Attack HIGH relevance

DRIP: Defending Prompt Injection via Token-wise Representation Editing and Residual Instruction Fusion

Ruofan Liu Yun Lin Zhiyong Huang Jin Song Dong
Published
November 1, 2025
Updated
November 18, 2025

Abstract

Large language models (LLMs) are increasingly integrated into IT infrastructures, where they process user data according to predefined instructions. However, conventional LLMs remain vulnerable to prompt injection, where malicious users inject directive tokens into the data to subvert model behavior. Existing defenses train LLMs to semantically separate data and instruction tokens, but still struggle to (1) balance utility and security and (2) prevent instruction-like semantics in the data from overriding the intended instructions. We propose DRIP, which (1) precisely removes instruction semantics from tokens in the data section while preserving their data semantics, and (2) robustly preserves the effect of the intended instruction even under strong adversarial content.
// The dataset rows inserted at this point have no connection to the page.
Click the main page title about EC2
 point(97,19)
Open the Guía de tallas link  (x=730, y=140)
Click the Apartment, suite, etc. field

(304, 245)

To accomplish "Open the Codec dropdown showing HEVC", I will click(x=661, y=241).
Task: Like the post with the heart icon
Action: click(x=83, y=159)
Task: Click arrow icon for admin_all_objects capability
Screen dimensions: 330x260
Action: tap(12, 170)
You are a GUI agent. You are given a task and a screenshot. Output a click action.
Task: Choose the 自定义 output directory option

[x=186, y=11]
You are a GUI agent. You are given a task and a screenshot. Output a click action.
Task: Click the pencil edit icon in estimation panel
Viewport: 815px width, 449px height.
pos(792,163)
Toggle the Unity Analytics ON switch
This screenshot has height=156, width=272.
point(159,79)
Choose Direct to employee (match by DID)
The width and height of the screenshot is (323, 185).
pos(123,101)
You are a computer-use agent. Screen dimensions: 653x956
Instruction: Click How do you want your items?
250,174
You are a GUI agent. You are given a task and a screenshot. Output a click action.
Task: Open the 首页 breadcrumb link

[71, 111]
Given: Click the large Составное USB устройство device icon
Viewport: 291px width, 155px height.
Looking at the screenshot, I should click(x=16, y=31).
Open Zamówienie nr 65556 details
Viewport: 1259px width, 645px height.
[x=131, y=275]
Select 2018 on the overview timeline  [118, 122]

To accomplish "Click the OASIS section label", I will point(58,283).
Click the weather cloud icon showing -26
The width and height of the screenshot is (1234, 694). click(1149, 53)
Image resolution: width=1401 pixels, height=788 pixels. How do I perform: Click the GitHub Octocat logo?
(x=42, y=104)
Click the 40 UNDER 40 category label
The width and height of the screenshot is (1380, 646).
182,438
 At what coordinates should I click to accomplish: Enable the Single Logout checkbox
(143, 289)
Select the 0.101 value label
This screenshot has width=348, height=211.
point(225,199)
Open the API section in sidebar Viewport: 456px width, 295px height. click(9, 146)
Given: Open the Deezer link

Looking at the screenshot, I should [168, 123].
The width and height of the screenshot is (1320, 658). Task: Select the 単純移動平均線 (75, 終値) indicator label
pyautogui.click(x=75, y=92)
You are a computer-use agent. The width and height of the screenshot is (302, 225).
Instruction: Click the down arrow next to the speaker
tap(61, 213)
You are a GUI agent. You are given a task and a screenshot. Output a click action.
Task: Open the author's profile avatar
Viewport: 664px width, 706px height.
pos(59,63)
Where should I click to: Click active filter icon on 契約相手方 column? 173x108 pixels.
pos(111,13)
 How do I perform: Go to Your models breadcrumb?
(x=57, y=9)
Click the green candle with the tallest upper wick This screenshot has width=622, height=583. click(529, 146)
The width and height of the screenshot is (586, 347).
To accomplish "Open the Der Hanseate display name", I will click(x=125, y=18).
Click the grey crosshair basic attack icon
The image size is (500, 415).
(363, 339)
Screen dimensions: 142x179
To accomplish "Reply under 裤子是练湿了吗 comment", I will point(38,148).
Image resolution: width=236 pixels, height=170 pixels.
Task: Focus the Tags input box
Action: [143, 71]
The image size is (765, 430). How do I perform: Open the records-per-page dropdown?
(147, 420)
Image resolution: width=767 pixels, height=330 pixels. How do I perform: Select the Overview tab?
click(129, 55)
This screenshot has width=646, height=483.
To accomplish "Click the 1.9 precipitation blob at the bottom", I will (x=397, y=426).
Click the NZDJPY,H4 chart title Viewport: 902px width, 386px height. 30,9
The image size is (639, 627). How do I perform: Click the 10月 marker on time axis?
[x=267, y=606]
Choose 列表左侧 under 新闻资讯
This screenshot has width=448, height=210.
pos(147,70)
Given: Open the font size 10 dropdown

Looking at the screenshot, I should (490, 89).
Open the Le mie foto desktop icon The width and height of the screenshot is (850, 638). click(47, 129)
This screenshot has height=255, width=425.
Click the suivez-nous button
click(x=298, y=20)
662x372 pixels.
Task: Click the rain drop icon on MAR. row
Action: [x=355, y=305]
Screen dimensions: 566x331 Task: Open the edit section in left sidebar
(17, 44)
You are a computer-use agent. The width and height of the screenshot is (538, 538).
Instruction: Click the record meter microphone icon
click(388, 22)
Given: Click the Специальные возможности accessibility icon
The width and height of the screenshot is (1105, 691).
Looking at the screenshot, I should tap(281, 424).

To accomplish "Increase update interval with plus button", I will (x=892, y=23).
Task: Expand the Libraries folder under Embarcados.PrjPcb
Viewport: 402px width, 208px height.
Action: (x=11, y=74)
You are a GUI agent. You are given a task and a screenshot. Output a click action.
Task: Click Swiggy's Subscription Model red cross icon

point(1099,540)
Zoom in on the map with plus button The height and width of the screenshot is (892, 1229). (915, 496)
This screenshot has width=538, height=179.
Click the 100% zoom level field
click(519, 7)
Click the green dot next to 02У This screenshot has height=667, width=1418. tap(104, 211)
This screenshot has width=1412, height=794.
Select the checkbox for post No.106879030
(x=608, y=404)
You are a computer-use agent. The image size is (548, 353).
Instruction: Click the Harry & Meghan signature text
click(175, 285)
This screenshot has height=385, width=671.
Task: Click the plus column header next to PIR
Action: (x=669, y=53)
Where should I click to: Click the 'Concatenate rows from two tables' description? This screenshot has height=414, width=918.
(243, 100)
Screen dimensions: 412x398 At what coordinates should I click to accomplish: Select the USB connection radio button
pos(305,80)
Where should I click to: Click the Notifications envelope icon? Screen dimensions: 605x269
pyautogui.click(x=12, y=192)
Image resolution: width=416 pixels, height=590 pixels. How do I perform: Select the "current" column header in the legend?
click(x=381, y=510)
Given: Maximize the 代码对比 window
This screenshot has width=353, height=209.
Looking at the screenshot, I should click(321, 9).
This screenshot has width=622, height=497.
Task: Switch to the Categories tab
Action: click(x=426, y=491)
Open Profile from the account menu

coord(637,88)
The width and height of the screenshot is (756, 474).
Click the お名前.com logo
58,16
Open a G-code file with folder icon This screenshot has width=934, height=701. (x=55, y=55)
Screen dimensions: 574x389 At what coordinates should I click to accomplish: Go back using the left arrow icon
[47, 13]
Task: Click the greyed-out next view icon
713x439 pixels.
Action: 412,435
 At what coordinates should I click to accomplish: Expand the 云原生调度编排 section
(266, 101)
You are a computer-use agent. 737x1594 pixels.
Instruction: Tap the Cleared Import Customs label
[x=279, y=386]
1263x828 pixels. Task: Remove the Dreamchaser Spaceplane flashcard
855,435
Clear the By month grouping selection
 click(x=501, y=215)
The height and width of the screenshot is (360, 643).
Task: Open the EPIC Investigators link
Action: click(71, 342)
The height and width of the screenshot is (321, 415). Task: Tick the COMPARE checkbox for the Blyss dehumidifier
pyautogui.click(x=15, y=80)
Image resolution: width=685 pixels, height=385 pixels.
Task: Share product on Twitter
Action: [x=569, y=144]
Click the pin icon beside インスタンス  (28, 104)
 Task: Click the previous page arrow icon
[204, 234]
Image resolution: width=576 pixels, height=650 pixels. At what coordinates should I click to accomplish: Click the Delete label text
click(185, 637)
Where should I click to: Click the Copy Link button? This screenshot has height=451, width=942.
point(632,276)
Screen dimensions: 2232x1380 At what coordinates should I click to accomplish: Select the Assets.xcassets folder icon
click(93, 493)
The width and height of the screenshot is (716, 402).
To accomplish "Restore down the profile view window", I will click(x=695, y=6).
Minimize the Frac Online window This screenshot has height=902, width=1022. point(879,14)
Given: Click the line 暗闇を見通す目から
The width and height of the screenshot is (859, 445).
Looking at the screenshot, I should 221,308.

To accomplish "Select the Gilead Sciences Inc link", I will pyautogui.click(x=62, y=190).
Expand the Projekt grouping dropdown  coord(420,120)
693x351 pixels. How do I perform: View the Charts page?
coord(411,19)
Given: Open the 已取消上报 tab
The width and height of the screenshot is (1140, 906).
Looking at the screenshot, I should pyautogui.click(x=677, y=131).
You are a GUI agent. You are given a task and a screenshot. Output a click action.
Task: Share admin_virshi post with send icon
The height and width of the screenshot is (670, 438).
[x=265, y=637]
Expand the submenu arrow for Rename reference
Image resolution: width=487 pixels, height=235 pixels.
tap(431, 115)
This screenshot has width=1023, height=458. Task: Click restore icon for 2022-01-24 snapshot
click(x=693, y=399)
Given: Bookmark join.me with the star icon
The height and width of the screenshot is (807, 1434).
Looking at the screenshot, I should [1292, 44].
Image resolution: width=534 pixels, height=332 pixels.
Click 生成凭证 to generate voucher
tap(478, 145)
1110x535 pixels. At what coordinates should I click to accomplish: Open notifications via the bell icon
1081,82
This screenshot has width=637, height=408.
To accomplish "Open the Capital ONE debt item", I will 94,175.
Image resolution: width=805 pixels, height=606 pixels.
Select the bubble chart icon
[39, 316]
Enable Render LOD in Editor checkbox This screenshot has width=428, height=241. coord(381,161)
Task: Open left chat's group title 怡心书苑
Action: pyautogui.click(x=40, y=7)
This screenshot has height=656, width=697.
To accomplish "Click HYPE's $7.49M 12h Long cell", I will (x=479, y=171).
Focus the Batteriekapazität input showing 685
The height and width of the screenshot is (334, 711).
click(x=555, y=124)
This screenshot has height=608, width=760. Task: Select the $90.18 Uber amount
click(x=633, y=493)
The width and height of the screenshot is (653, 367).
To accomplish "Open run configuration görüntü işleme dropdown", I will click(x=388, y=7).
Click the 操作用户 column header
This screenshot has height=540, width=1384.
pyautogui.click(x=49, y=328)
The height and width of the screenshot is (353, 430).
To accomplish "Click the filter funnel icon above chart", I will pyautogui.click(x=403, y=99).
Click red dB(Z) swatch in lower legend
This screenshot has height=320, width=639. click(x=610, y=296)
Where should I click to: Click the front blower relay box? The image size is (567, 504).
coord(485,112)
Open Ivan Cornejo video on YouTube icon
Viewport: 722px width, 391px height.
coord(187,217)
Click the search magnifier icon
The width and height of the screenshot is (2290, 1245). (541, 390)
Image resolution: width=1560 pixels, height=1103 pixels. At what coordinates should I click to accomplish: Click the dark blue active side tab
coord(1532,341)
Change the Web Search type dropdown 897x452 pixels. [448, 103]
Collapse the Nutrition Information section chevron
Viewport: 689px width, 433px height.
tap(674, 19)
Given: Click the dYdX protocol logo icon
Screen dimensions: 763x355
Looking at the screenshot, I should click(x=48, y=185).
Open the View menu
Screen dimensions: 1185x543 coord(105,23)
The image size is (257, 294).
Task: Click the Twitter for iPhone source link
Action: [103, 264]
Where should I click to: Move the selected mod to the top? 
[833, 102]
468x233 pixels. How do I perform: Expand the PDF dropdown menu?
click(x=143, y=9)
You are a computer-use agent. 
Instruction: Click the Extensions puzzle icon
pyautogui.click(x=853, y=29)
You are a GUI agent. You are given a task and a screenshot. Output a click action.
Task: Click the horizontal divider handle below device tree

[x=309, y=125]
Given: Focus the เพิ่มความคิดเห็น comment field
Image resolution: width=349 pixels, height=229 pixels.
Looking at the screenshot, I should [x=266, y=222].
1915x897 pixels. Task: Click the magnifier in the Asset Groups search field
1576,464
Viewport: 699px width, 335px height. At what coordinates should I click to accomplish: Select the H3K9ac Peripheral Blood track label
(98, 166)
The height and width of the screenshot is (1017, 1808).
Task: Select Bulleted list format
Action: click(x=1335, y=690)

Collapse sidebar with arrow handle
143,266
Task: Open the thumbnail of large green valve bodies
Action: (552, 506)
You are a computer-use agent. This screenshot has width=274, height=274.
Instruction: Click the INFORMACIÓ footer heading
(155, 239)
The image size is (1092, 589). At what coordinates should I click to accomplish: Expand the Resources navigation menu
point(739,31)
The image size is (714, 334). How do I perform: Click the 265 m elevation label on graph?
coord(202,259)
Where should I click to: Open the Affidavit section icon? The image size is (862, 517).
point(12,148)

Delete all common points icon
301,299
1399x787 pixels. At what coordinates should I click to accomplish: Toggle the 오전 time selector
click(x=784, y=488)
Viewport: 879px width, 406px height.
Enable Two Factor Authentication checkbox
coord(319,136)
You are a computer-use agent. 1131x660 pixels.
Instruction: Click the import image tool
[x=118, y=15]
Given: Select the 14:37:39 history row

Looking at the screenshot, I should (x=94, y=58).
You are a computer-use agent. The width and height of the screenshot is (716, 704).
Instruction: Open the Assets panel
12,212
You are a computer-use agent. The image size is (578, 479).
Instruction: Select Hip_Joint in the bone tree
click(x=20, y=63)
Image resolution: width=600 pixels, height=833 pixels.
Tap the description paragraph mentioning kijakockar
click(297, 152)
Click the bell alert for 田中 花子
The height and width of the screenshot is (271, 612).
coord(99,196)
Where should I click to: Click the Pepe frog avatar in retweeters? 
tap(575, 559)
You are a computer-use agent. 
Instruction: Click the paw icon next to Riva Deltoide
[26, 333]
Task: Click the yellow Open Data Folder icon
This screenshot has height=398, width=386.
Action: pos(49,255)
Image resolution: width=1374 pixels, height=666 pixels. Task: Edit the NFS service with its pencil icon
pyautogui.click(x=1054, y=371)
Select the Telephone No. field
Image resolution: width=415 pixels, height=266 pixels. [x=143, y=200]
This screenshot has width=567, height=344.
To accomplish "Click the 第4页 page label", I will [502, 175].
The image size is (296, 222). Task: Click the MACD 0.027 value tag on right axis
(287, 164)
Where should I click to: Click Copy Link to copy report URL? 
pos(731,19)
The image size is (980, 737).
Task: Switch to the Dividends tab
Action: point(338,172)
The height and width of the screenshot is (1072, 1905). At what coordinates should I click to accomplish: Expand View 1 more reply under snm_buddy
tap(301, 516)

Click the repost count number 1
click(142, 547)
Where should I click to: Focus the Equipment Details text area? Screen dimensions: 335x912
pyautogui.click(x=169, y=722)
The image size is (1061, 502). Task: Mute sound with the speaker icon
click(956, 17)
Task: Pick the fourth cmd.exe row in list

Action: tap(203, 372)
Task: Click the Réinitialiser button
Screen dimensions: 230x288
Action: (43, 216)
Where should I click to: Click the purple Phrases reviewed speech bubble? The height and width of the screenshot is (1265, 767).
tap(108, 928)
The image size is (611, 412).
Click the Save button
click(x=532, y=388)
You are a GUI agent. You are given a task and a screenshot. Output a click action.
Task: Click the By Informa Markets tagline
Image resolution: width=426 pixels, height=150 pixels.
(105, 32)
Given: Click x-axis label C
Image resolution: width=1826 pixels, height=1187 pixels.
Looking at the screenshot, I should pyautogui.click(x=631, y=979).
To "de-instructionalize" data tokens, DRIP introduces a data curation and training paradigm with a lightweight representation-editing module that edits embeddings of instruction-like tokens in the data section, enhancing security without harming utility. To ensure non-overwritability of instructions, DRIP adds a minimal residual module that reduces the ability of adversarial data to overwrite the original instruction. We evaluate DRIP on LLaMA 8B and Mistral 7B against StruQ, SecAlign, ISE, and PFT on three prompt-injection benchmarks (SEP, AlpacaFarm, and InjecAgent). DRIP improves role-separation score by 12-49\%, reduces attack success rate by over 66\% under adaptive attacks, and matches the utility of the undefended model, establishing a new state of the art for prompt-injection robustness.